As in 2020 when Joe Biden stood as a former vice-president, both candidates in this presidential election will be used to flying on either Air Force One or Air Force Two, typically a modified 757 operated by the US Air Force as the vice-presidential transport.
Air Force One, currently one of two Boeing 747-200s designated by the USAF as VC-25A, is arguably the most recognisable private jet in the world. Although Franklin D Roosevelt was the first president to set up a White House flight office, and Dwight Eisenhower the first to fly a jet – a Boeing 707 Stratoliner – on presidential business, John F Kennedy was the first to fly on a jet designed specifically for the office.
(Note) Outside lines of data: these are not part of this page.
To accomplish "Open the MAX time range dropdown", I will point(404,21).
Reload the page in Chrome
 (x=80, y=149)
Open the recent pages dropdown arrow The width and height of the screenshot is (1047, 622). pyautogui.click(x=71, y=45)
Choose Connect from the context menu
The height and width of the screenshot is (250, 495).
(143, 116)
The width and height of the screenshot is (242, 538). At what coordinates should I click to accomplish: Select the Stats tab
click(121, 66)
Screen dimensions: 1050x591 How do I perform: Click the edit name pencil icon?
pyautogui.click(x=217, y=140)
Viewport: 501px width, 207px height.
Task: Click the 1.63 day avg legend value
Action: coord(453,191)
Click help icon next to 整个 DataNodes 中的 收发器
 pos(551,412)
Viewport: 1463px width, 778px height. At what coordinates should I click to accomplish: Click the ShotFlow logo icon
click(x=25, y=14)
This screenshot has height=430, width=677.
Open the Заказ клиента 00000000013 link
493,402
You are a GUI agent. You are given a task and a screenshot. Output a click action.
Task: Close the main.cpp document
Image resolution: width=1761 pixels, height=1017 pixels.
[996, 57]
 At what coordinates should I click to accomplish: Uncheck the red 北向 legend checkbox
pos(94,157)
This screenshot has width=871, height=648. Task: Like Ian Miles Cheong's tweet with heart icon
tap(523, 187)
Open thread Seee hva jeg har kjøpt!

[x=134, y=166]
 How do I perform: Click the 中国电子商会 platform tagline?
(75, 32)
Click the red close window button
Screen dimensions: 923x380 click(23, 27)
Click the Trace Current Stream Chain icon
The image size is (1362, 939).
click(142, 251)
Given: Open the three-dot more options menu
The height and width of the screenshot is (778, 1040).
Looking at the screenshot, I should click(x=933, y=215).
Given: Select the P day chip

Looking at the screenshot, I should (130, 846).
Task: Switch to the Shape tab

That 707 was the first Air Force One as we know it.
The current aircraft – delivered in 1991 during the George H Bush administration – have been due for replacement for years. However, the VC-25B programme – a pair of heavily modified 747-8s – has shifted right several times. Back in 2018, when Boeing won the $3.9 billion contract, the aircraft were expected to enter service this December. First flight is now slated for 2026.
The delay – largely the result of Boeing having won the bid on a fixed-price contract, which precludes it from passing on costs that rose during the pandemic to the customer – is just one of multiple crises the troubled airframer has faced in the past five years.
However, we do at least know what the aircraft will look like, the livery having been selected by President Joe Biden in March last year after rejecting a colour scheme chosen by his predecessor that differed significantly from that on the current VC-25As. However, that could change again should Trump make a triumphant return to the White House in January.